------ TEXTE FOURNI

L’introduction des pavillons de thé au sein des agglomérations, au cœur de la vie urbaine, témoigne de l’envie qu’ont les Japonais adeptes du Cha no Yu de s’exprimer dans le cadre de la vie quotidienne. On peut donc souligner que le Cha no Yu reste intégré au monde ordinaire.

Le triomphe de la sobriété avec Sen No Rikyû

C’est durant la deuxième moitié du 16ème siècle que le wabi prend sa forme aboutie et ce, grâce à Sen No Rikyû (1522 – 1591). Il est originaire d’une famille de marchands de Sakai, et responsable de tout ce qui concerne le thé auprès de Toyotomi Hideyoshi. Ses innovations consistent en la construction d’un pavillon rustique recouvert d’un toit d’herbes (Sôan) et un jardin d’accès (roji).

------------

--- CONSIGNES DE L'EXERCICE ---
1. Traduisez en anglais la phrase « On peut donc souligner que le Cha no Yu reste intégré au monde ordinaire. » tirée du texte sur le Cha no Yu.
2. Relevez tous les termes japonais du texte sur le Cha no Yu, à l'exclusion des noms de personnes et de lieux.
3. Poursuivez le texte sur le Cha no Yu à partir de sa dernière phrase.

------ LISTE DES DONNÉES

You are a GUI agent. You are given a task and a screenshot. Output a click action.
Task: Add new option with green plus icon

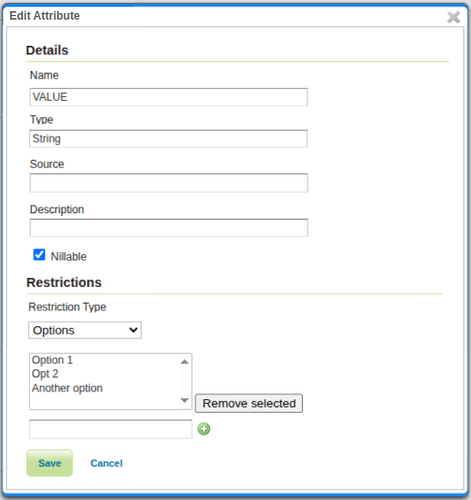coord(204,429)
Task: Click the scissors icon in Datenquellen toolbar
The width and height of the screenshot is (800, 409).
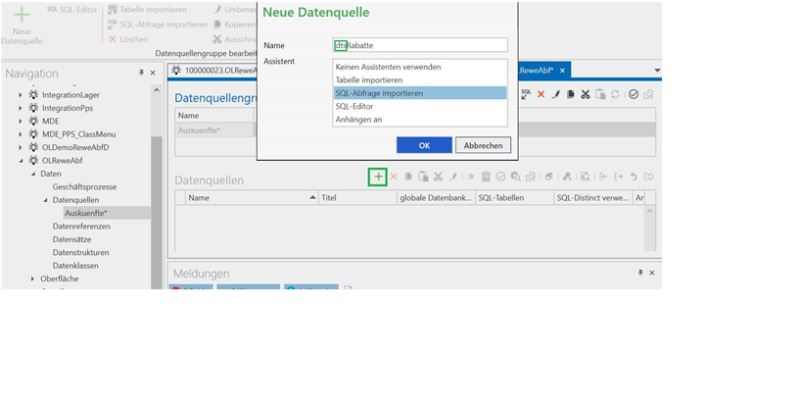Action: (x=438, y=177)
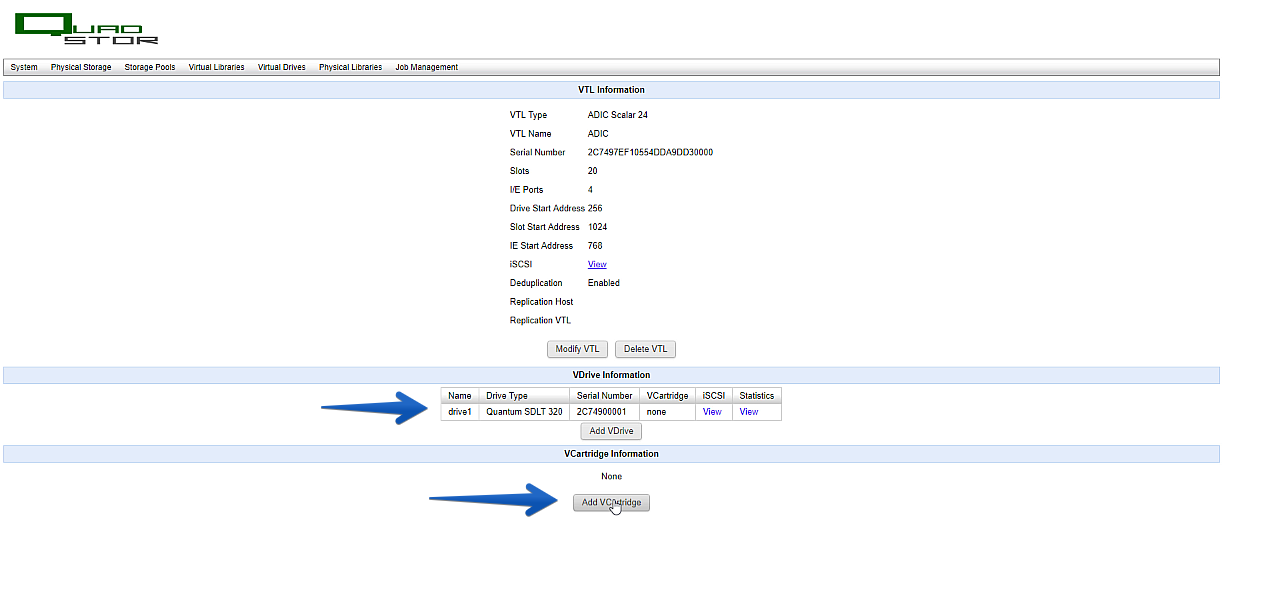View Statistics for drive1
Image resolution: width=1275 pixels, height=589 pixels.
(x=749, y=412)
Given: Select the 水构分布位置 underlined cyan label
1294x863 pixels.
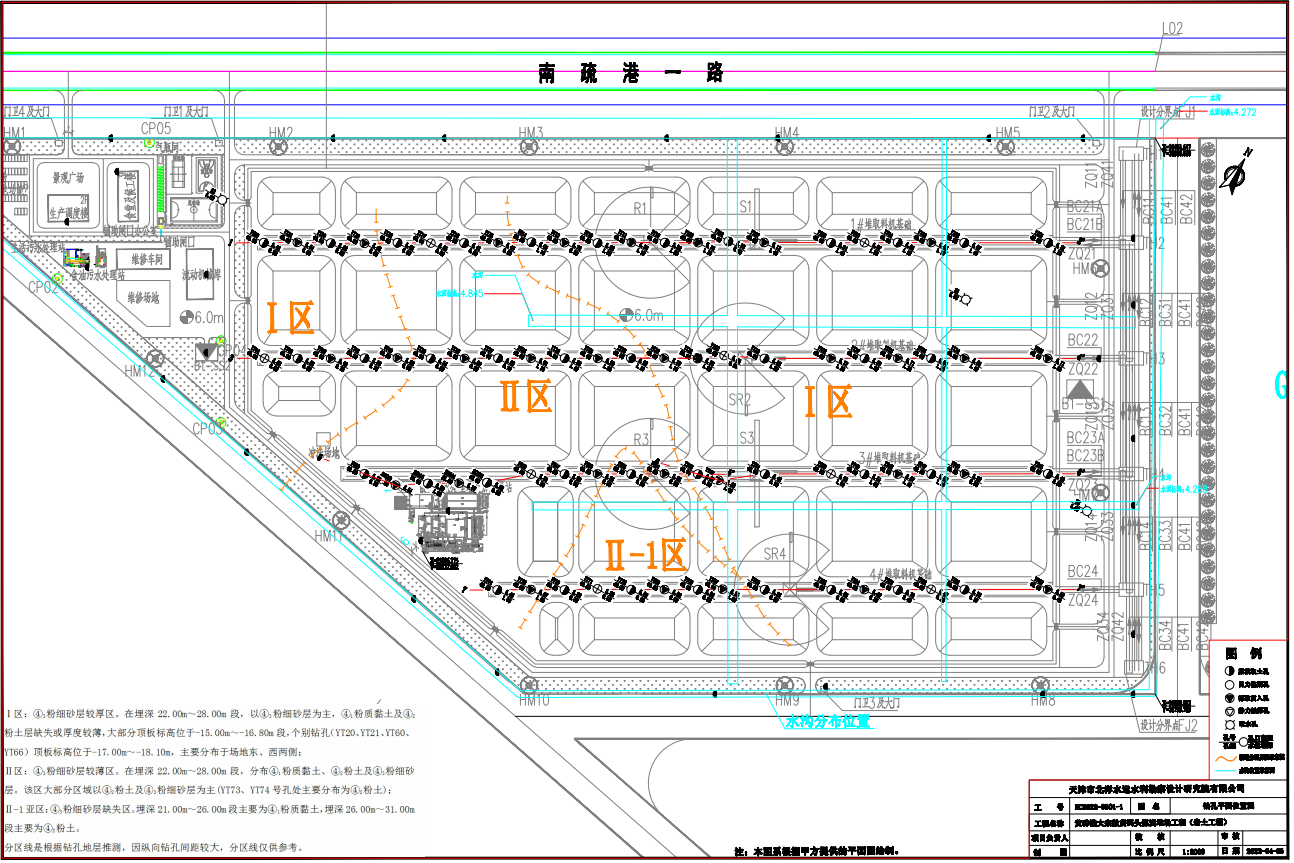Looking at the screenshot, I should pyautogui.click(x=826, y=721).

------------
------ LISTE DES DONNÉES

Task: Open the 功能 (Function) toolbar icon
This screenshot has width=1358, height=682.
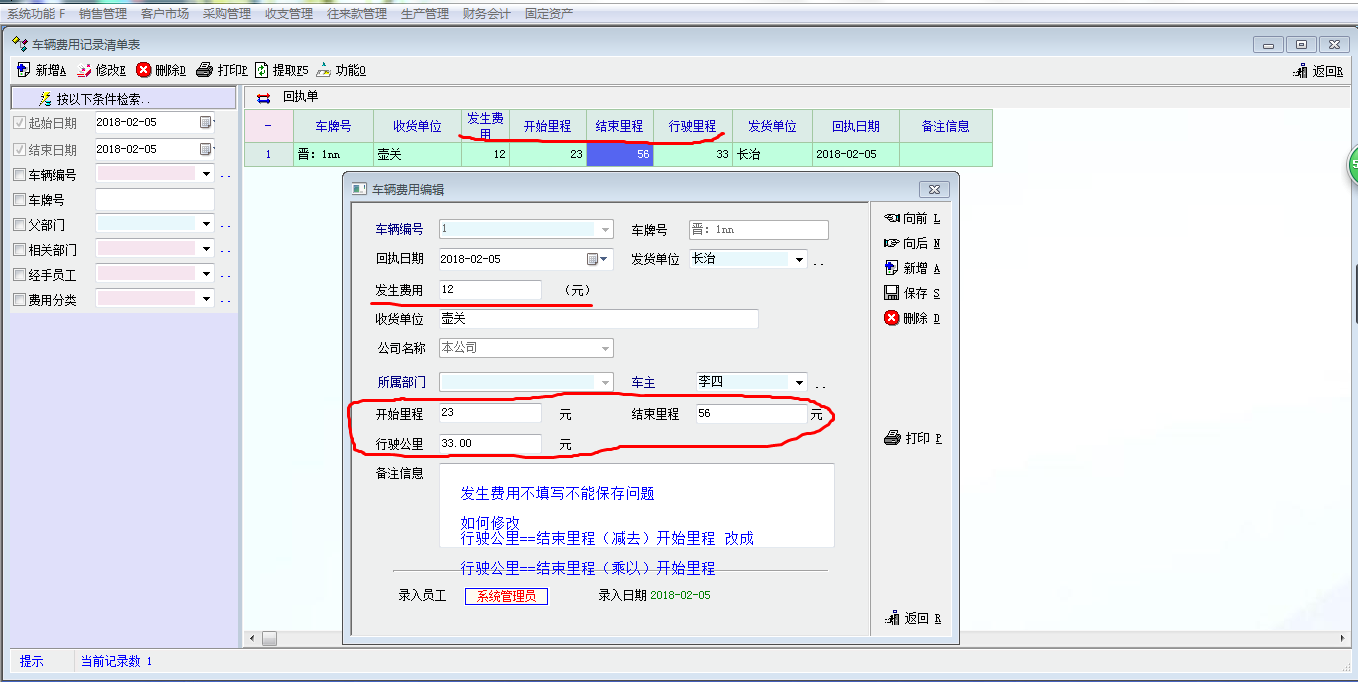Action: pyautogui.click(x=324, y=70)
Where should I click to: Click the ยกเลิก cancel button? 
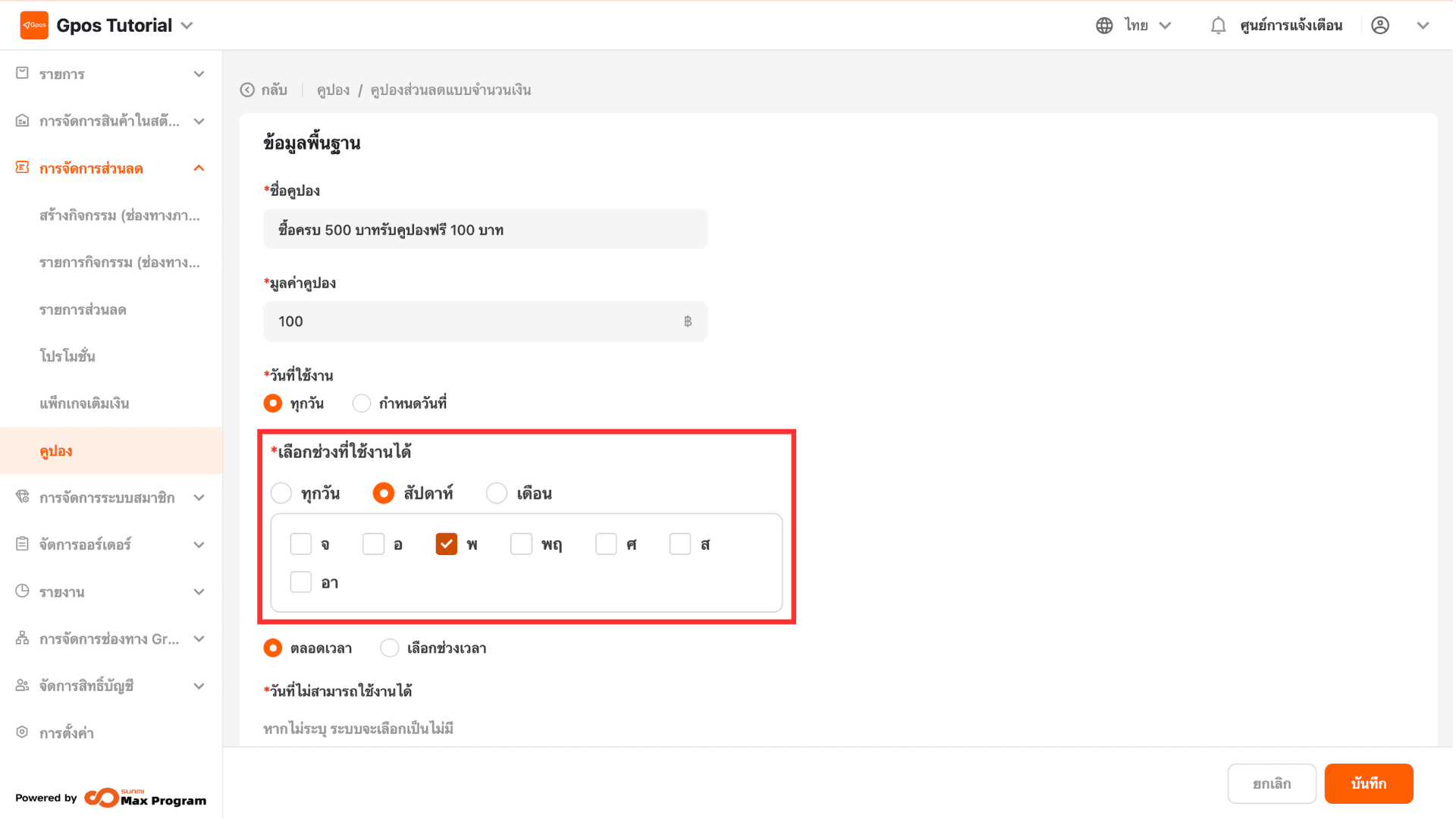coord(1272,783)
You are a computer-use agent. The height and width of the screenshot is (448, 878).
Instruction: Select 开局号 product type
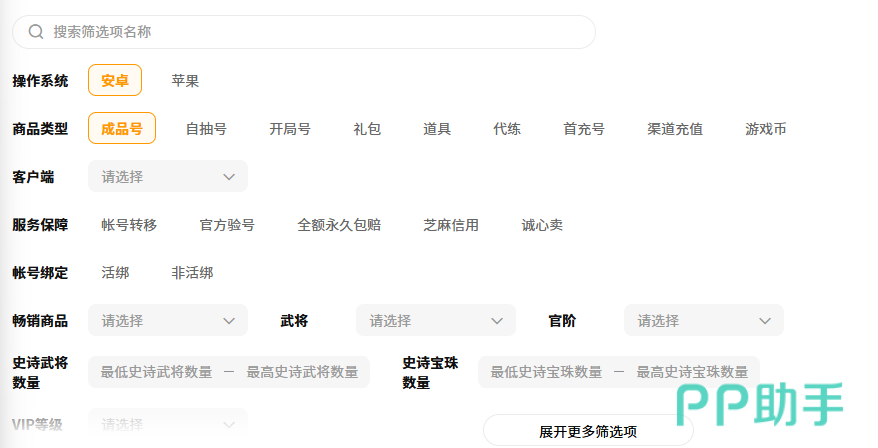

------------

--- RÉPONSES ATTENDUES ---
1. It can therefore be emphasized that Cha no Yu remains integrated into the ordinary world.

2. Cha no Yu, wabi, Sôan, roji

3.
La pièce à thé est désormais réduite en surface et n’occupe plus, à partir du 16ème siècle, que 4 tatami et ½, voire 3 ou 2. Auparavant, la préparation se trouvait cachée derrière un paravent alors que Rikyû préconise la visibilité de la préparation par les participants en ajoutant un foyer dans la pièce.

Il instaure aussi la création d’une entrée étroite (nijiriguchi にじり口, にじる être accroupi, et 口 l’entrée) qui remplace les habituelles portes coulissantes et oblige les invités à se courber, voire s’accroupir pour pénétrer dans le pavillon.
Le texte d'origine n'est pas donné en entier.